Now that Barack Obama's second term is coming to an end, let's review some of the dire predictions people on the right made about his presidency.
He didn't declare martial law. He never came for anyone's guns. He didn't ban hunting and fishing, or make any move at all to limit them outside the areas he declared National Monuments. He did turn modestly toward gun control in his second term, but nothing came of that, and the measures he suggested were so weak I didn't even bother to support them.
Obama never brought 100 million Muslims to America or staged a coup on behalf of the Muslim Brotherhood.
He never seized anyone's IRA, as various right-wing news outlets and Michelle Bachmann predicted he would.
Energy prices stayed low throughout his presidency. This was one of Newt Gingrich's big talking points during his 2012 campaign, when he said Obama's policies would drive gas prices past $10 a gallon and promised $2.50 a gallon if he were elected, which as it happens is a little more than the average right now.
He never managed to "unleash the Environmental Protection Agency to impose crushing new burdens on U.S. business," as the American Enterprise Institute predicted.
Various politicians, business columnists, and Donald Trump all predicted that Obama's re-election would tank the stock market. Stocks are up 46% since then, to record highs.
Mitt Romney said that if Obama were re-elected unemployment would stay above 8% for years, and promised that if he won he would bring it down to 6% within four years. Right now it is at 4.6%.
Rush Limbaugh was only the most prominent right-wing journalist saying that under Obama the economy would collapse: "There’s no if about this. And it’s gonna be ugly. It’s gonna be gut wrenching, but it will happen." No sign of collapse in sight.

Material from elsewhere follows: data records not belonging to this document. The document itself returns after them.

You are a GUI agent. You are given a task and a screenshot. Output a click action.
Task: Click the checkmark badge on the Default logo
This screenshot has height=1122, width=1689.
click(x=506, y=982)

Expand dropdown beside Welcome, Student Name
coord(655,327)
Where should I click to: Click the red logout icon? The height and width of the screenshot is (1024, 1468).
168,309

There are a couple of errors behind the more serious of these predictions: first, exaggerating the importance of the president, and second, believing that our system constantly teeters on the edge of disaster. But the president just plain can't seize everyone's gun, and his power over the economy is quite limited. On something like energy policy the power of the president is very small. I have mentioned here before the policies governing long-distance transmission lines I have been involved with, which were enacted in the 1990s and maintained by every administration and Congress since. Fracking is mostly governed by state laws. The president does control off-shore oil leases, but it can take 20 years for new leases to produce oil for the market, so nothing Obama did would have impacted the supply of offshore oil during his own presidency. As it happens he has made new leases at about the same rate as his predecessor.

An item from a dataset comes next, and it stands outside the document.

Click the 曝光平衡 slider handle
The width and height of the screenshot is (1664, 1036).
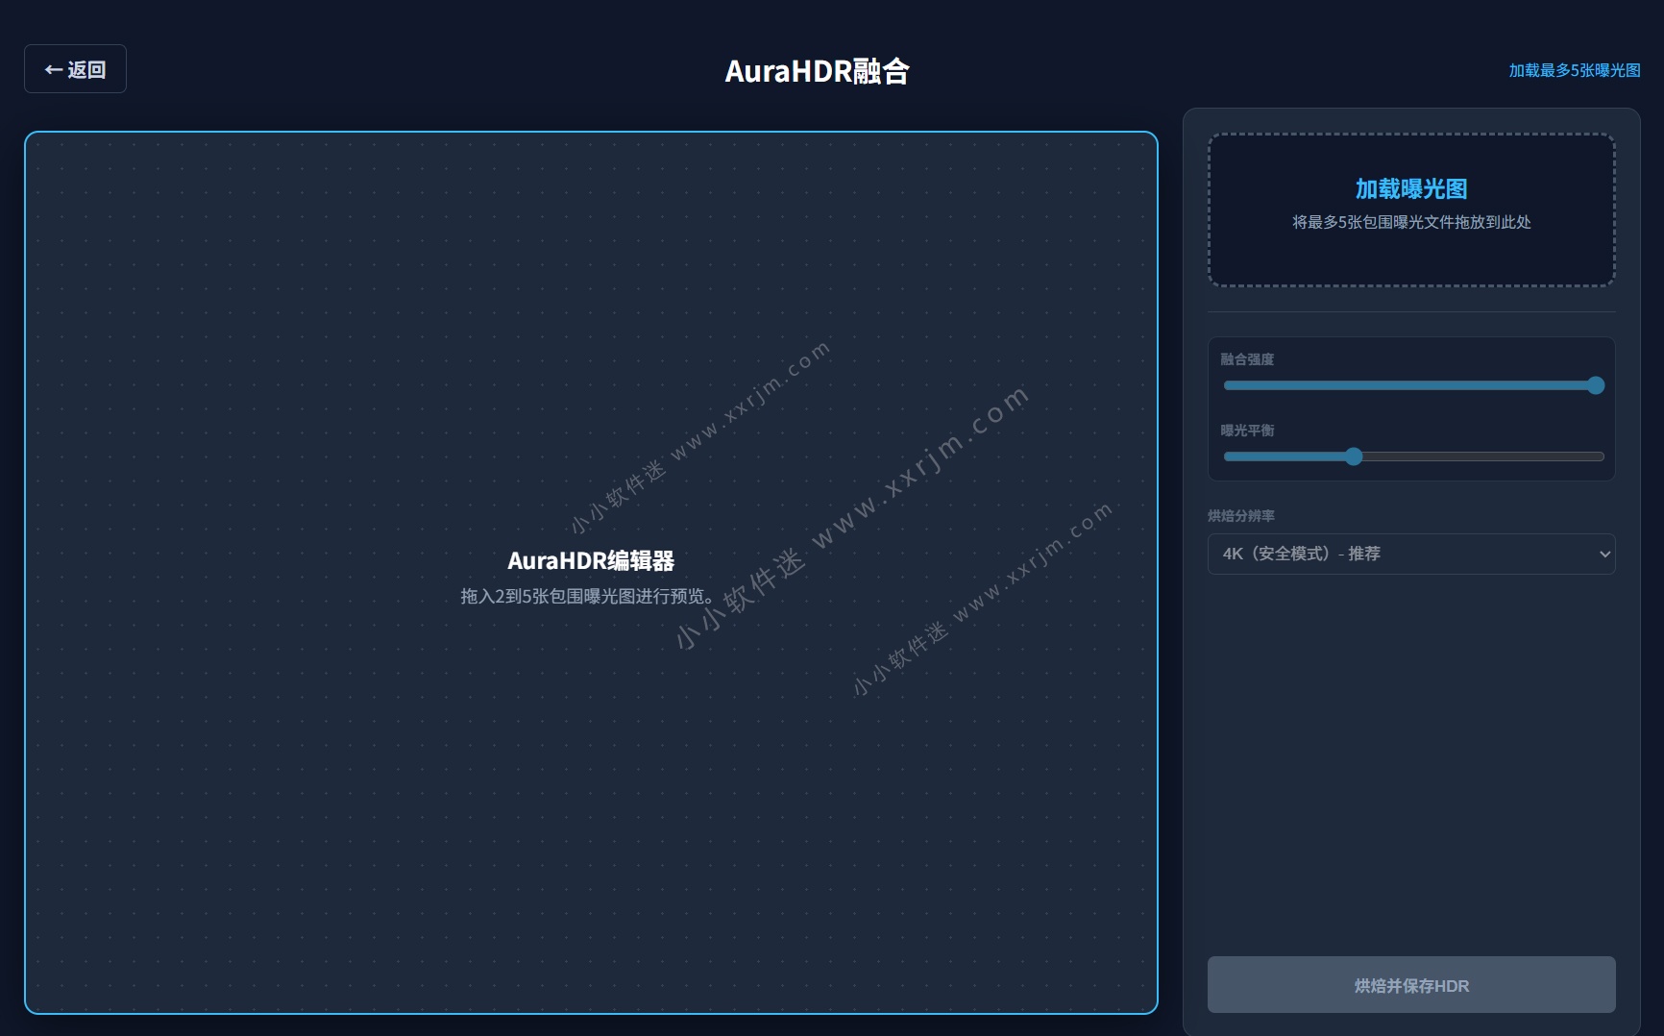(x=1354, y=456)
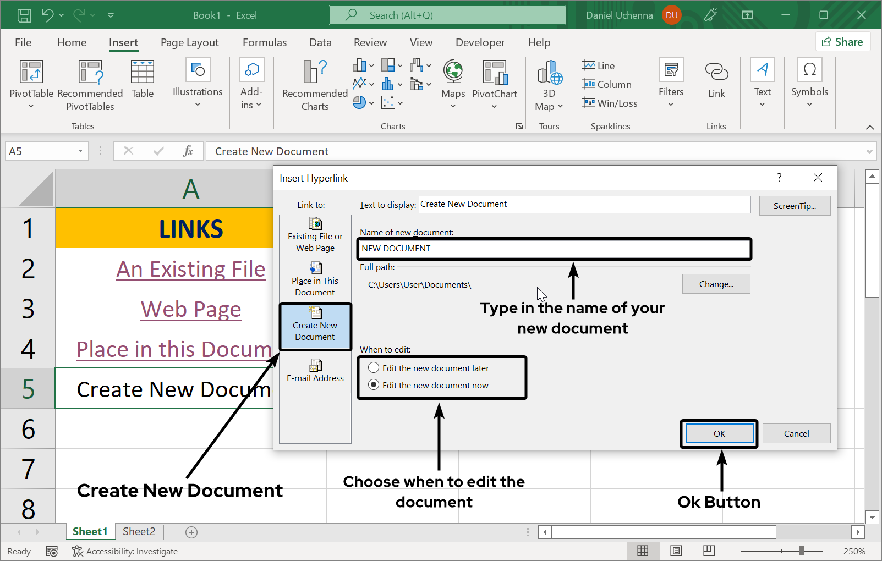Select Existing File or Web Page link type

(x=315, y=234)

Opinions differ as to how unstable the current political and economic order is, but I lean toward very stable. I can't see what would cause our system to collapse.

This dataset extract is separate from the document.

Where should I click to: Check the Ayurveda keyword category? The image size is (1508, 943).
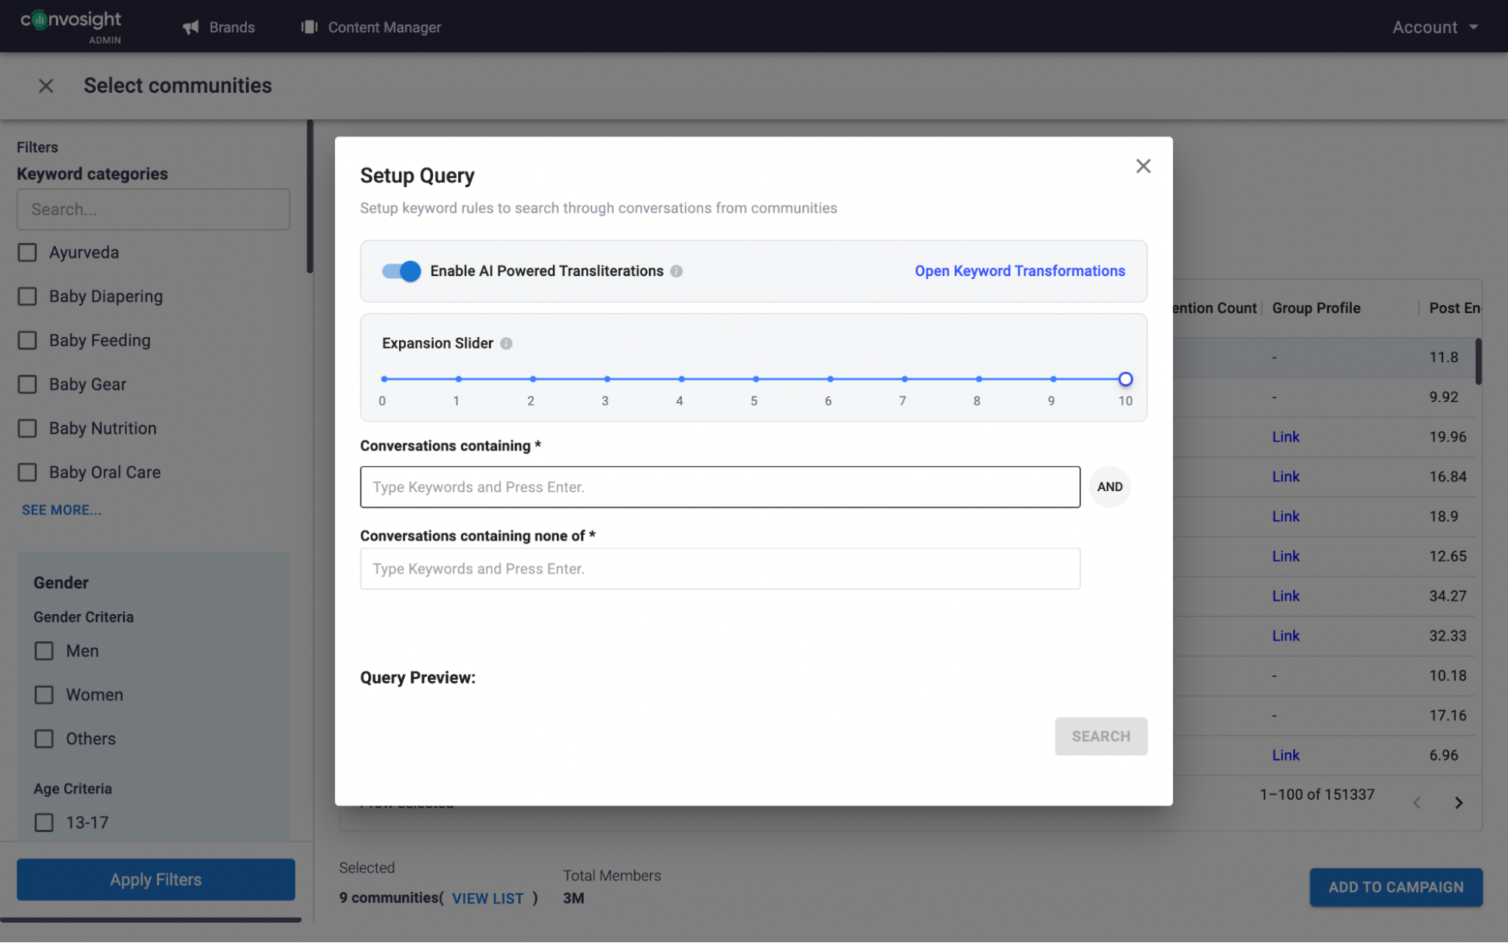[x=27, y=253]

It is worth going over this when we think about the upcoming presidency. Trump may turn out to be a terrible president, but there are some things he would have a hard time doing. For example, some people have worried that a Trump administration will stop enforcing Civil Rights laws; but decisions about which cases to pursue are actually made by career prosecutors who are hard to remove, and I doubt a single Trump term would be enough to change their culture very much. If Trump even tries to deport millions of illegal immigrants, he is going to find it very difficult. On trade policy the president has the powers to make a big mess, but it remains to be seen whether Trump will do anything besides jawboning a few CEOs. Big changes to the tax code or entitlements will require laws passed by Congress, and I doubt the whole Republican caucus can be brought to make big changes in Social Security or Medicare.
In foreign policy the president's power is very great, and Trump could create much misery in the world. I personally have no idea what he will do, so it's wait and see for me and everyone else.
Personally I think that Obama was obviously a great choice to be president, and Trump a very risky one; to me the various dire fears expressed about Obama have always seemed absurd, and those about Trump much more worrisome. But it is worth remembering that millions of Americans have felt the opposite.